Without any pictures, the records below should be reproduced exactly.
Data to process START
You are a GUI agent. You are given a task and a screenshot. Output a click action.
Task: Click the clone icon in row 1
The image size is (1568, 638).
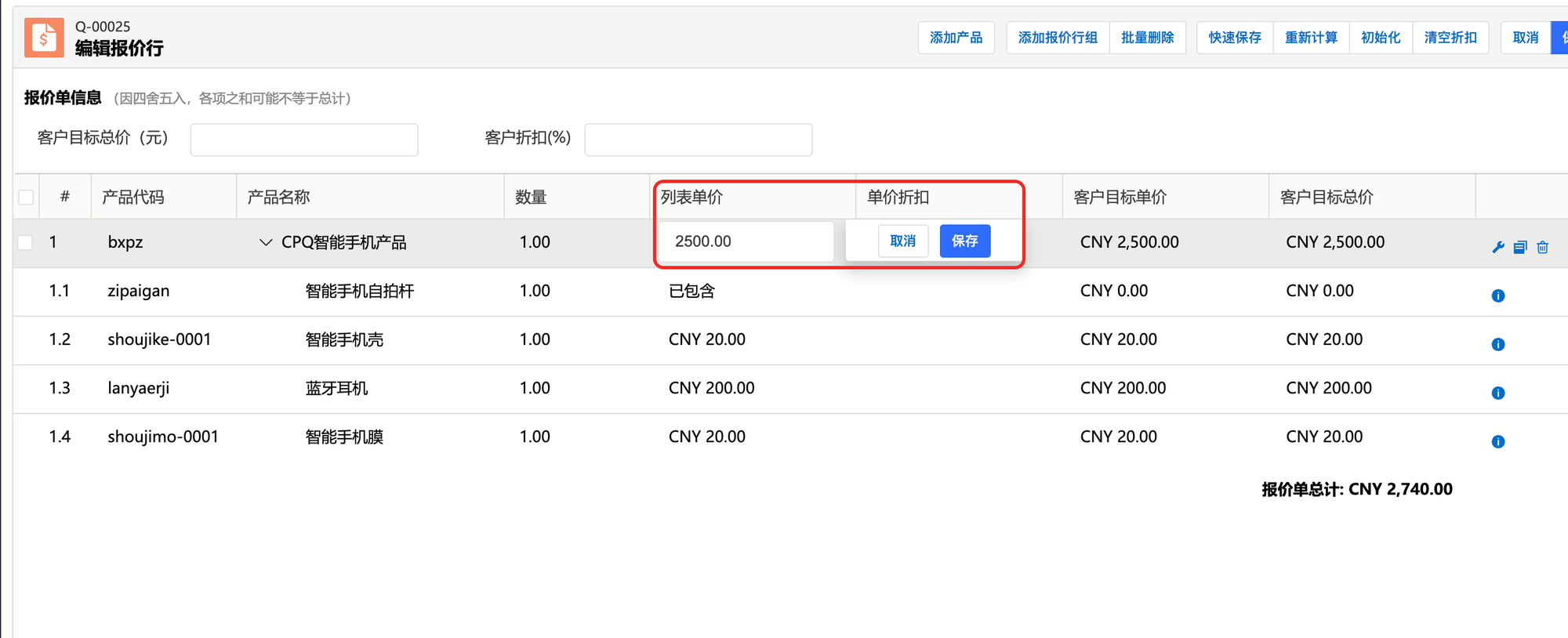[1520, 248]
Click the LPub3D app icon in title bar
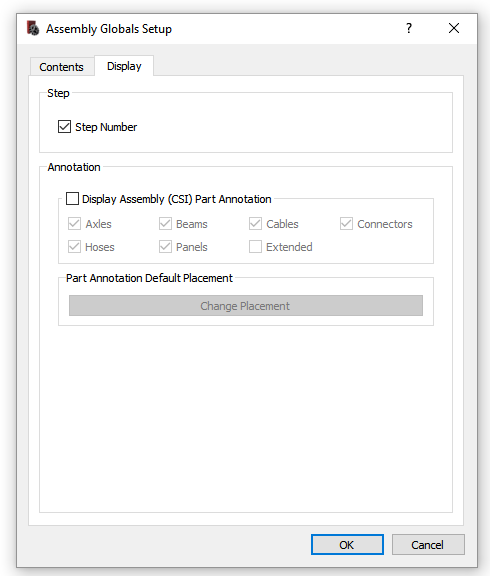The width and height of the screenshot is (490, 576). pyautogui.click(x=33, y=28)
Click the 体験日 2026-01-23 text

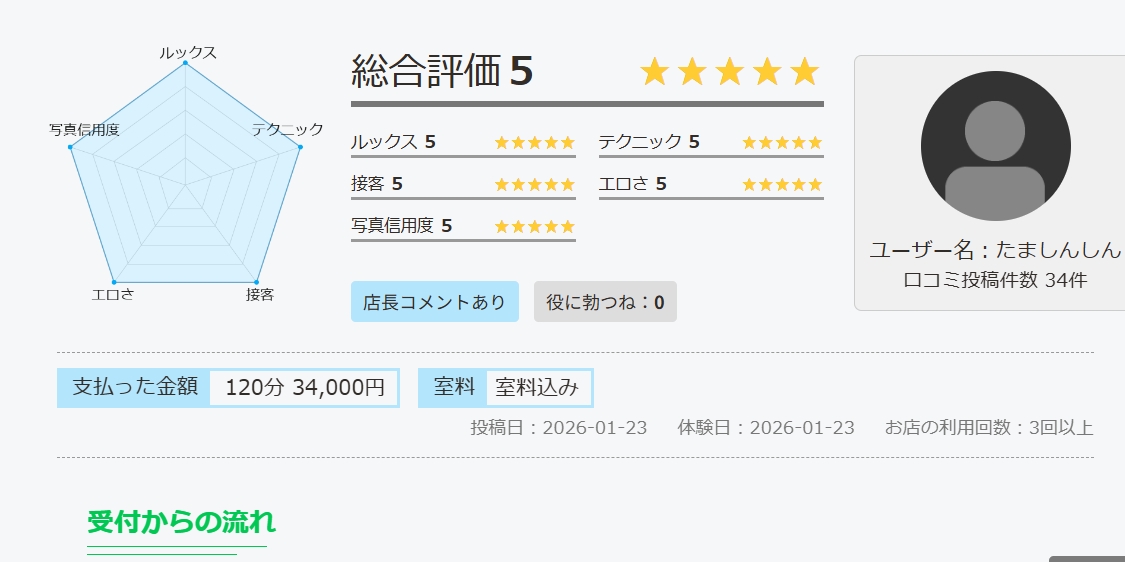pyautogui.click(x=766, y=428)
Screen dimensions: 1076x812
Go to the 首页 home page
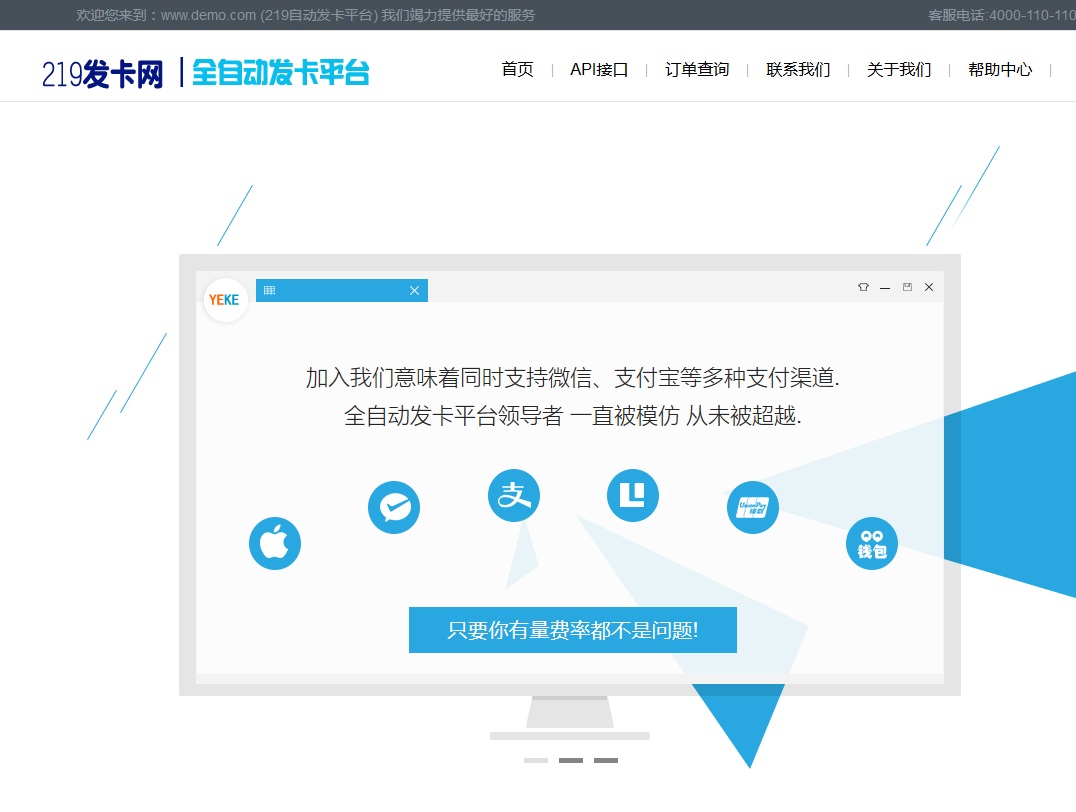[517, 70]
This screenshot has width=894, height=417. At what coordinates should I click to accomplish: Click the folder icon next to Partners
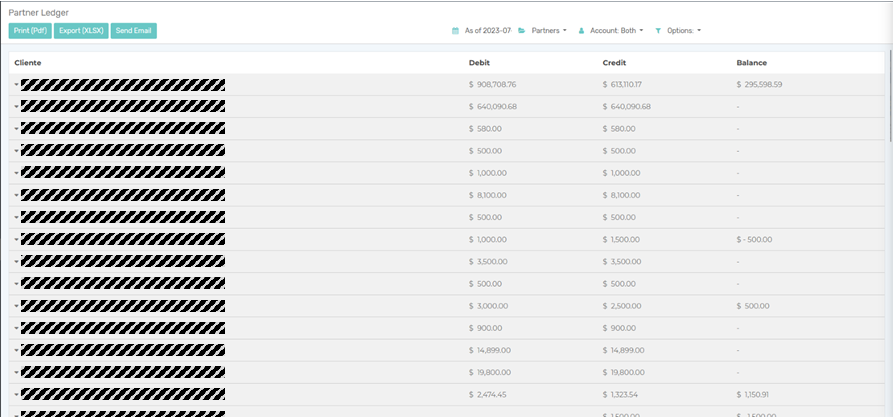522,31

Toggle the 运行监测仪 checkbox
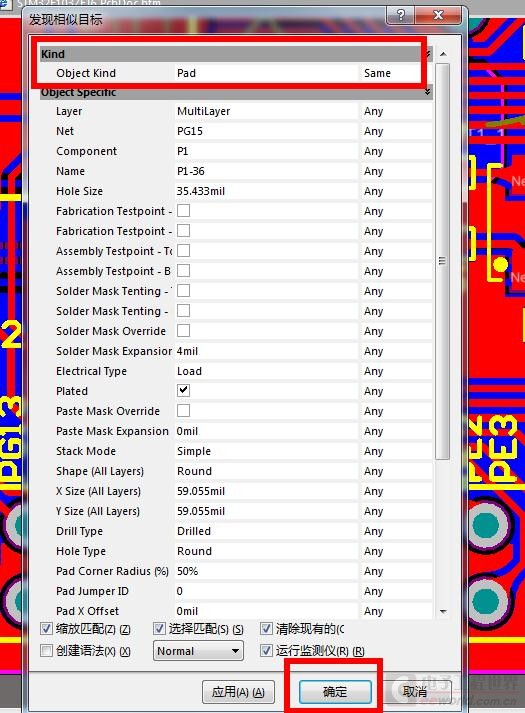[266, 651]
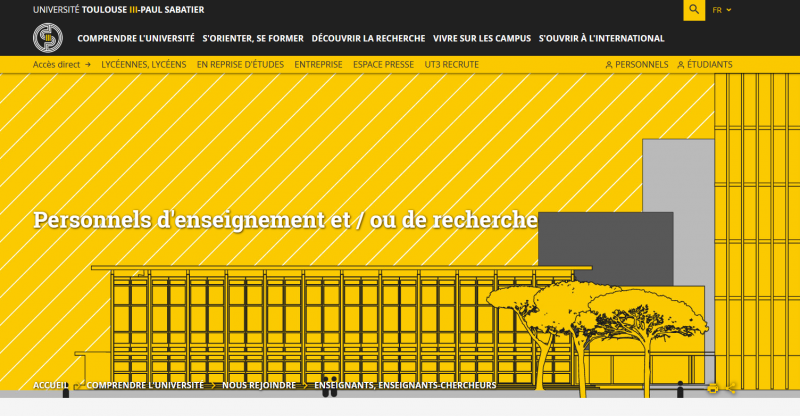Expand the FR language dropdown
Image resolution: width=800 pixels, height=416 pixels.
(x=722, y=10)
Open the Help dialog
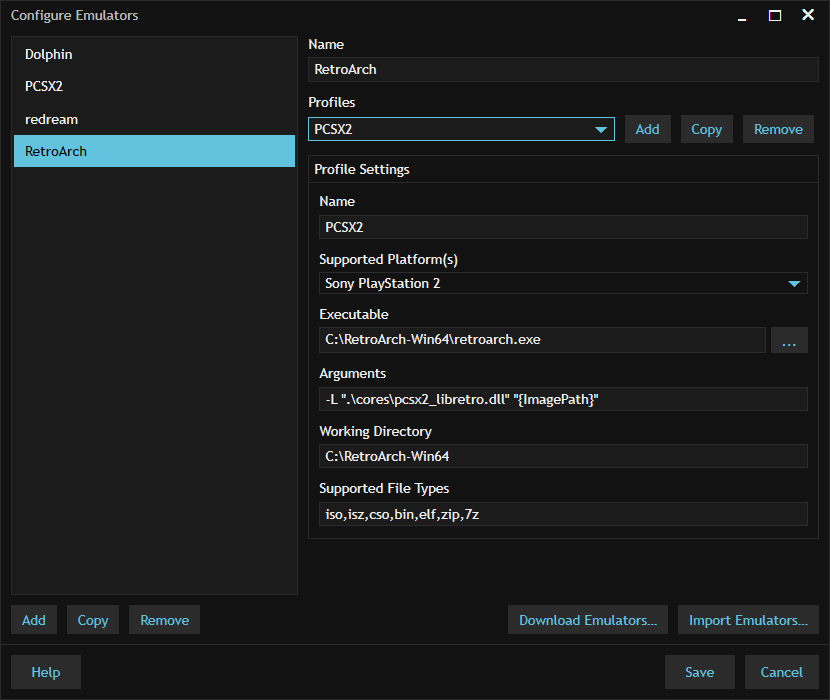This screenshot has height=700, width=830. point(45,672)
Data to process END
Solution for this exercise:
You are a GUI agent. You are given a task and a screenshot. Output a click action.
Task: Click the clone icon in row 1
The image size is (1568, 638).
[1520, 248]
Click the LPub3D app icon in title bar
The width and height of the screenshot is (490, 576). pyautogui.click(x=33, y=28)
Click the 体験日 2026-01-23 text

pyautogui.click(x=766, y=428)
Screen dimensions: 1076x812
Go to the 首页 home page
[517, 70]
This screenshot has width=894, height=417. At what coordinates should I click to accomplish: Click the folder icon next to Partners
522,31

Toggle the 运行监测仪 checkbox
[266, 651]
Expand the FR language dropdown
Image resolution: width=800 pixels, height=416 pixels.
(x=722, y=10)
Open the Help dialog
This screenshot has height=700, width=830. point(45,672)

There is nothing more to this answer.